Victoria, BC V8W 9A4
Phone: 250-387-5629 | Toll-free in BC: 1-800-663-7867
For matters under PIPEDA, you may also contact:
You will not be penalized or retaliated against for making a good-faith privacy complaint.
📝 Changes to This Policy
We may update this Information Security Statement to reflect:
- Changes in law or regulation
- Updates to our services or technology
- Revisions to professional standards (e.g., CCPA updates)
When changes are made:
- The “Last Updated” date and version number will be revised.
- Material changes affecting how your information is collected, used, or disclosed will be communicated directly to active clients (e.g., by email or during sessions).
📋 Version History
- Version 1.0, January 2026 (initial comprehensive policy)

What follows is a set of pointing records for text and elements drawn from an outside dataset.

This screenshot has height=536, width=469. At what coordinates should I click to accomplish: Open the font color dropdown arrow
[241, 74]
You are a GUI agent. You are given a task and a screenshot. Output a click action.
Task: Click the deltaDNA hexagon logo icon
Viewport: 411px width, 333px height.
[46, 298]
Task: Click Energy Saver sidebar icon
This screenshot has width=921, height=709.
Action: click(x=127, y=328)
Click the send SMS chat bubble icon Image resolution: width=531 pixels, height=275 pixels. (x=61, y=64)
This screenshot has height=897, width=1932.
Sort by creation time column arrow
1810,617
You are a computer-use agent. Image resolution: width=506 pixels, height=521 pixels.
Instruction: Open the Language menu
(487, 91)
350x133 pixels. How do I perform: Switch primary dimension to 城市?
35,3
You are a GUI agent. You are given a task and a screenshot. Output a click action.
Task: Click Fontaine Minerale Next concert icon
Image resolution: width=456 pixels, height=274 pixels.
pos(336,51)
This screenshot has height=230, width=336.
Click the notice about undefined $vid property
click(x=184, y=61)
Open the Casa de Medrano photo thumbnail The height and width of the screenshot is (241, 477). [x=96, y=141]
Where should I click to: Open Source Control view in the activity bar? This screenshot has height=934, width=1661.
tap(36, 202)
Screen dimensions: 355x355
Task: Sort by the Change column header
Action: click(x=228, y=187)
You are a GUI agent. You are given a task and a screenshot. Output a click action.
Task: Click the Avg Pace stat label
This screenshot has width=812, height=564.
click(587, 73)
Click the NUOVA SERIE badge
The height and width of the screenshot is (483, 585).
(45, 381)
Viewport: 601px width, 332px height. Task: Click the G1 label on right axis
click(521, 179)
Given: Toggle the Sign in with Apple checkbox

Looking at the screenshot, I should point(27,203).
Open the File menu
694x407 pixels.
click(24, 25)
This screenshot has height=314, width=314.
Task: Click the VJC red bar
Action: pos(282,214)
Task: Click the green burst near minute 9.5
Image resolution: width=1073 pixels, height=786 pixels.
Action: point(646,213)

- Version 1.1, January 2026 (CCPA alignment and clarifications)
📋 Relationship to Clinical Services Agreement
This Information Security Statement focuses on technical infrastructure and data handling practices.
For clinical matters, please refer to:
- Privacy Policy & Confidentiality, Covers clinical confidentiality limits, mandatory reporting obligations, therapeutic boundaries, and when information may be shared for safety reasons
- Clinical Services Agreement (provided at intake), Governs the therapeutic relationship, professional boundaries, fees, cancellations, and session logistics
If there is any conflict between documents:
- For technical/data security matters: This Information Security Statement governs
- For clinical confidentiality matters: The Privacy Policy & Confidentiality document governs
- For therapeutic relationship matters: The Clinical Services Agreement governs
🛡️ Final Note
Protecting your privacy and confidentiality is central to our work. This document focuses on the technical and administrative security measures we use. For questions about clinical confidentiality or therapeutic boundaries, please see our Privacy Policy & Confidentiality document.
Introspectus Counselling Ltd.
Sean Lewis, MA, MDiv, CCC
Canadian Certified Counsellor
132-328 Wale Road, Colwood, British Columbia
Phone: 250-556-4623
Email: sean@introspectuscounselling.ca
This Information Security Statement was last updated January 2026.